[*] the phrase is in quotes because comparing ASCII and Unicode doesn't
make
sense, as ASCII both an encoding system and a character set, while
Unicode
is a character set without an encoding system.
After spending some time reviewing defitiontion of unicode I see that
many, including one from unicode.org
(
http://www.unicode.org/faq/basic_q.html#a) talk about unicode being an
encoding as well as character set.
Hmm, maybe my terminology is a bit loose. I meant that ASCII encodes
characters directly to byte sequences, whereas Unicode is a mapping from
characters to natural numbers (of arbitrary size; e.g. not merely 0 to
2^32), and then you need a seperate encoding, like UTF-8, to map from those
natural numbers to byte-sequences of finite size.
Unicode.org technical introductions tarts with:
"The Unicode Standard is the universal character encoding standard used
for representation of text for computer processing."

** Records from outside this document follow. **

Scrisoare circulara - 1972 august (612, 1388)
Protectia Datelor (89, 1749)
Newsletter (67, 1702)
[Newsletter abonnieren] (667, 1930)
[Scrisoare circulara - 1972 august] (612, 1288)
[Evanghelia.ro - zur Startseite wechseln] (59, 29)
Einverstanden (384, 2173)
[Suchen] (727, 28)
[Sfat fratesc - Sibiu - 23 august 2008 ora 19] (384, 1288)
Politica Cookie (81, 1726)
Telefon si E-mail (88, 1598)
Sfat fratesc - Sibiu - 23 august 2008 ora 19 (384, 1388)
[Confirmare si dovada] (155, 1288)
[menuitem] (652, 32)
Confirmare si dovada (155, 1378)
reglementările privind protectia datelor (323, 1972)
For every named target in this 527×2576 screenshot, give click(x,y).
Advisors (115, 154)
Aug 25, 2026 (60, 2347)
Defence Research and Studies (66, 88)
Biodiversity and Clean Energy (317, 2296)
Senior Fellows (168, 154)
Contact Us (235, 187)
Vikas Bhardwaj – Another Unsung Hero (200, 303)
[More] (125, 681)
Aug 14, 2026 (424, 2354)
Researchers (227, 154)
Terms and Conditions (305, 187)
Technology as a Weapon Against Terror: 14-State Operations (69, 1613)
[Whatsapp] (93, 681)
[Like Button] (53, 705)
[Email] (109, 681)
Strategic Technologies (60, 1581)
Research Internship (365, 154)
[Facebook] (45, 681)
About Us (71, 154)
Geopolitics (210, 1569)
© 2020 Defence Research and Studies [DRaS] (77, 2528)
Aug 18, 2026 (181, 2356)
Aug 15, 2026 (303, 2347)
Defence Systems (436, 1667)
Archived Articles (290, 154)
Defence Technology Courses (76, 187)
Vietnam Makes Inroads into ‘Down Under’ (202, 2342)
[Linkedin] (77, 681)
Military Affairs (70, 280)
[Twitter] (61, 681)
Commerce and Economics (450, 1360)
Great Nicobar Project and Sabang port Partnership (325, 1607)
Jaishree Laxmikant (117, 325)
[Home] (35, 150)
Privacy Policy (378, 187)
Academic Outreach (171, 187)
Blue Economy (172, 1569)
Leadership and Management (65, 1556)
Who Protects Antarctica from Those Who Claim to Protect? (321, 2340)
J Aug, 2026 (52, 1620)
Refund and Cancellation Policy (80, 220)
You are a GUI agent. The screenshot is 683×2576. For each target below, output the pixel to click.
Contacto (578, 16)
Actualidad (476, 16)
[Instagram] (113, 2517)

Perhaps I am completely misunderstanding your point. There is plenty
of content on the internet where ASCII and Unicode are compared. Even
if that comparison is not between two things of the same type, isn't it
fairly clear that when comparing a filename's ASCII bytes equence to a
classname's Unicode byte sequence one cannot perform a byte by byte
match?
A lot of people (subconciously?) think Unicode maps directly from
characters to byte sequences; it's a common misconception, so it wouldn't
surprise me that there would be a large amount of content on the Internet
which makes this mistake, or gloss over it. AFAIK, there's no such thing as
a "Unicode byte sequence". You could talk about comparing ASCII byte
sequences to UTF-8 byte sequences, but not to "Unicode byte sequences".
- Oliver